I'm having an issue where a simple function appears to terminate when it reaches an std::cin request. The compiler throws no warnings or errors and no run-time errors occur, the program simply falls back to main menu.

Snippet:

#include <iostream>
#include <math.h>

using namespace std;

void circle()
{
    float radius = 0.0f, diameter = 0.0f, circumference = 0.0f, area = 0.0f;
    const float pi = 3.14f;

    cout << "Enter radius." << endl;
    cin >> radius;
    cout << "Radius: " << radius << endl;
    cout << "Diameter: " << 2*radius << endl;
    cout << "Cirumference: " << 2*pi*radius << endl;
    cout << "Area: " << pi * pow(radius, 2) << endl;
}

The function is called from main() and is successfully called as "Enter radius" appears on the screen, but no input is requested and the last 4 statements are skipped. The program then simply returns to main().

cin is also error free (and continues to work while playing in the main() function) so I don't think it's simply reading a bad character in the stream.

I just can't figure out why circle() quits unexpectedly.

Upvotes: 2

Views: 360

Answers (3)

Carl Winder
Carl Winder

Reputation: 948

It does the same on my machine when I try and run your code using Visual Studio 2010 on Windows XP.

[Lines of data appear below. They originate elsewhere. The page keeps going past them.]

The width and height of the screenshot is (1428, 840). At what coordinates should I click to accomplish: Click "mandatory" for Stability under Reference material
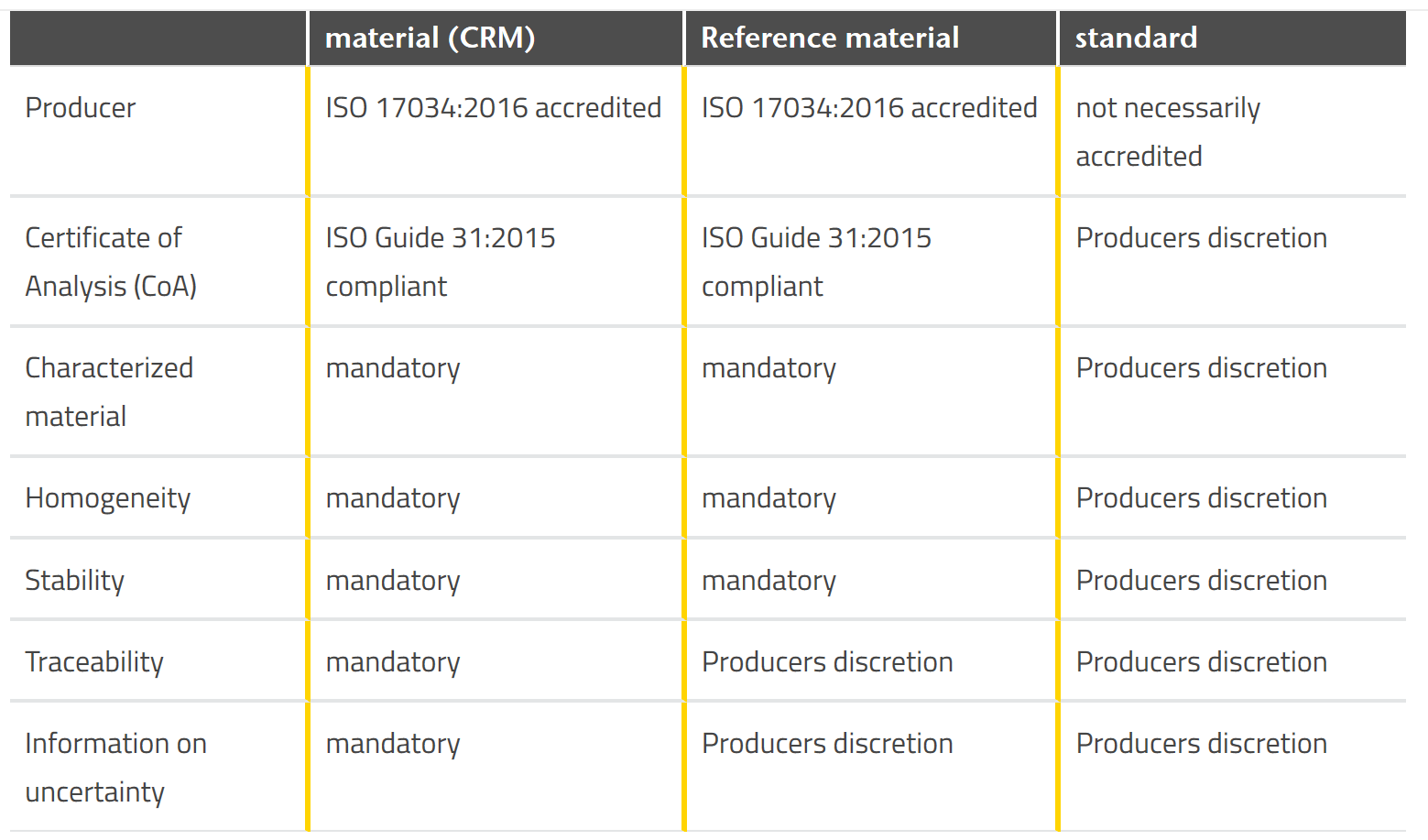pos(769,581)

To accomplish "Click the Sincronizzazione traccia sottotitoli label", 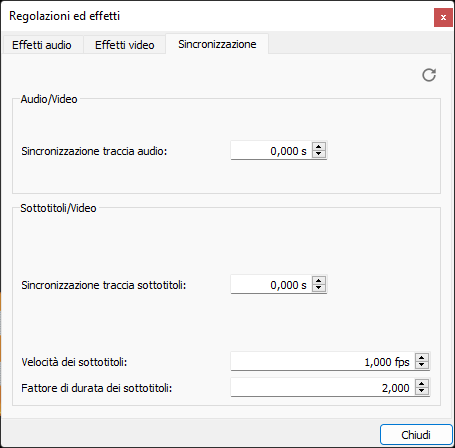I will pyautogui.click(x=104, y=285).
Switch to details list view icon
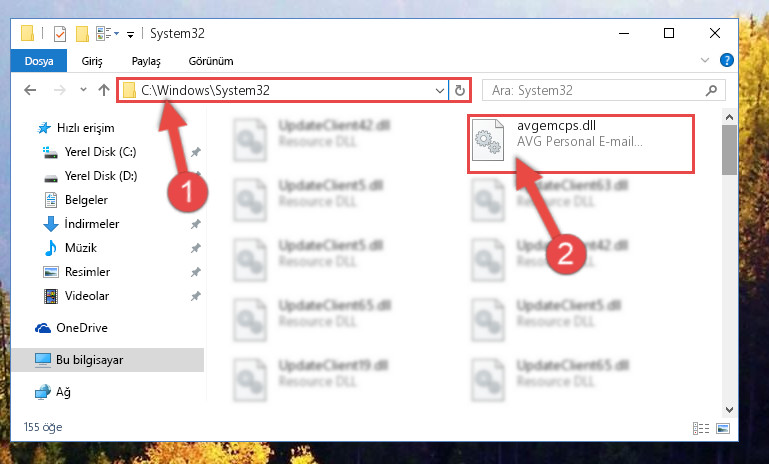 click(701, 428)
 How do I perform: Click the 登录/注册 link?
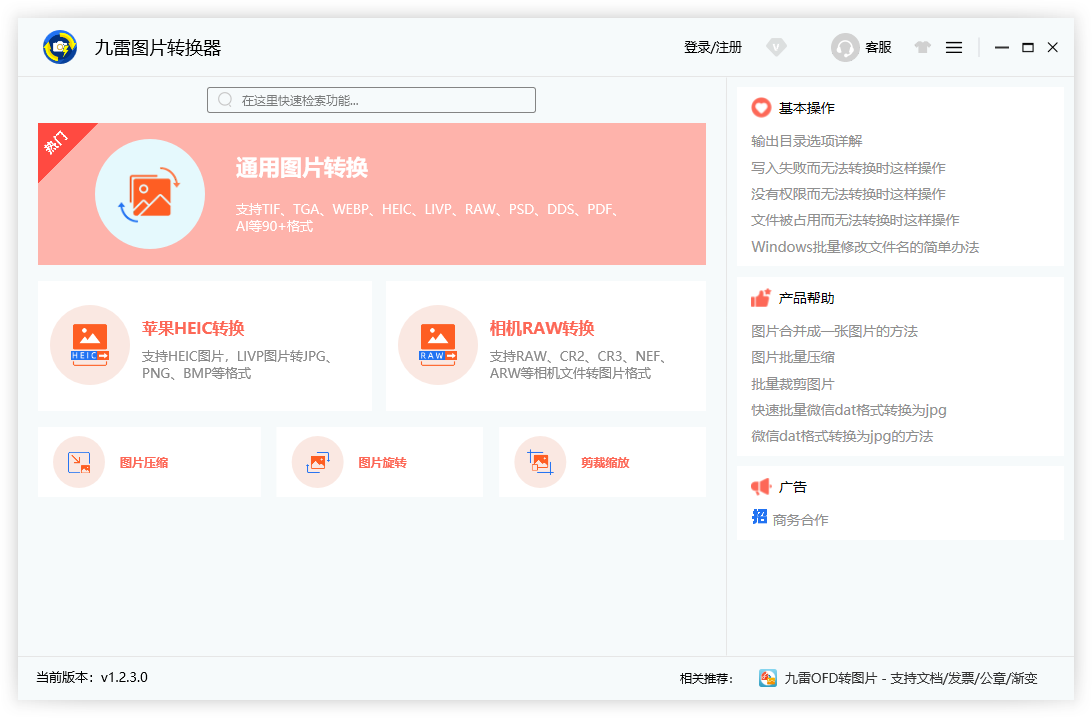coord(712,47)
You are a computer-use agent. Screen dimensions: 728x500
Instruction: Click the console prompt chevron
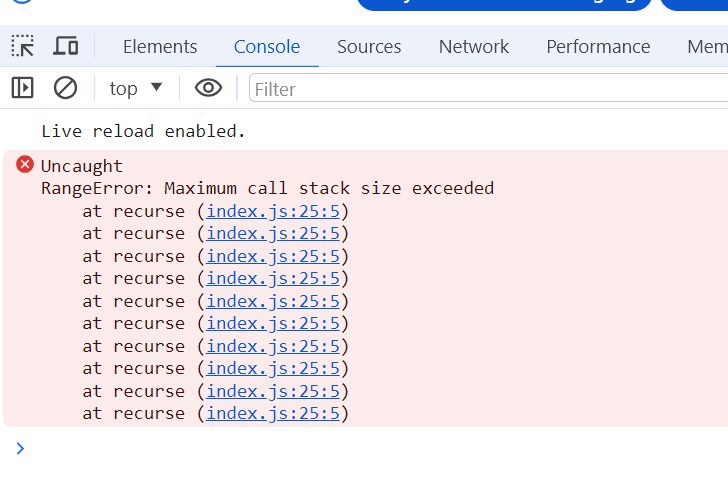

I managed to fix it by putting getchar(); after the call to circle() in main.

Not sure why this is happening, hopefully someone can shed some more light on it.

**EDIT:

Of course it'll quit, it's because it'll run to the end of main which quits the app.

Upvotes: 2

SOReader
SOReader

Reputation: 6017

Well, it works fine on my computer. Did you debug it and does it really skips those lines? Add

cout << flush;

an the end to flush the buffer and see the results on the screen.

Remember to also clean the cin buffer before reading from it if you want it to block the executing program and wait for input from a user.

Upvotes: 1

Walter
Walter

Reputation: 45434

cin doesn't request input, but just reads from stdin. So you program will print out

Enter radius.

followed by a new line. Then you can just type the radius and hit return. Did you try that?